= Risk-weighted asset =

Regulatory capital

Risk-weighted asset (RWA) is a bank's assets which includes retained tranches or off-balance-sheet exposures, weighted according to risk. This sort of asset calculation is used in determining the capital requirement or Capital Adequacy Ratio (CAR) for a financial institution. In the Basel I accord published by the Basel Committee on Banking Supervision, the Committee explains why using a risk-weight approach is the preferred methodology which banks should adopt for capital calculation:
- it provides an easier approach to compare banks across different geographies
- off-balance-sheet exposures can be easily included in capital adequacy calculations
- banks are not deterred from carrying low risk liquid assets in their books

Usually, different classes of assets have different risk weights associated with them. The calculation of risk weights is dependent on whether the bank has adopted the standardized or IRB approach under the Basel II framework.

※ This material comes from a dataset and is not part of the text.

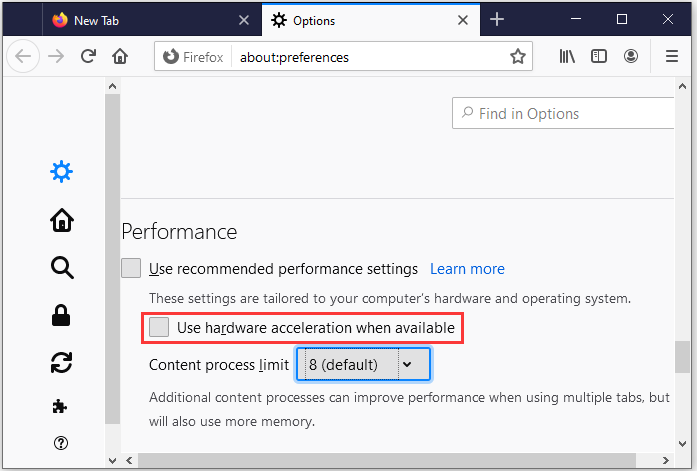Image resolution: width=697 pixels, height=471 pixels.
Task: Open Firefox Support help icon
Action: 61,443
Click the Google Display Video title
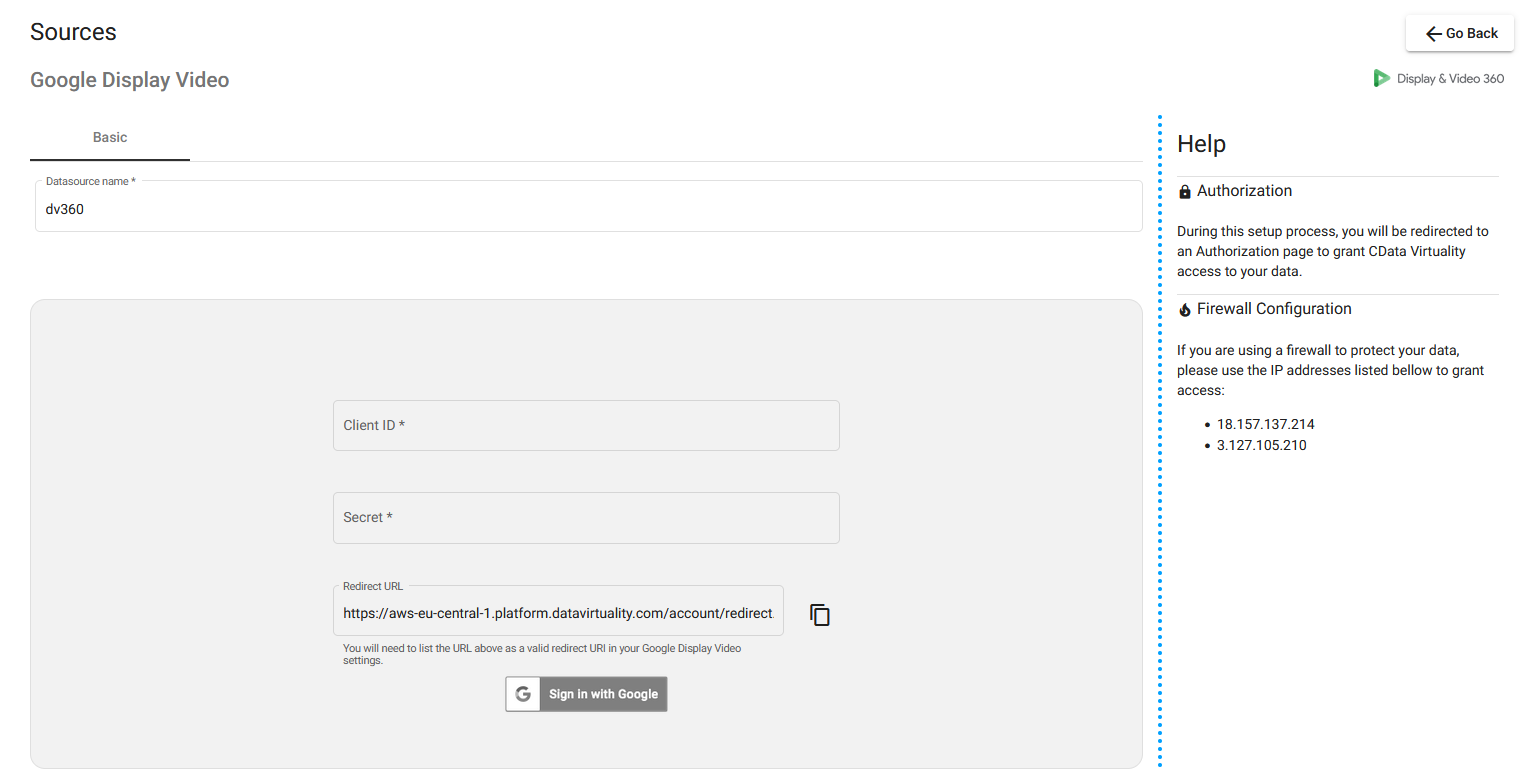1527x776 pixels. (x=130, y=80)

Some assets, such as debentures, are assigned a higher risk than others, such as cash or government securities/bonds. Since different types of assets have different risk profiles, weighting assets according to their level of risk primarily adjusts for assets that are less risky by allowing banks to discount lower-risk assets. In the most basic application, government debt is allowed a 0% "risk weighting" - that is, they are subtracted from total assets for purposes of calculating the CAR.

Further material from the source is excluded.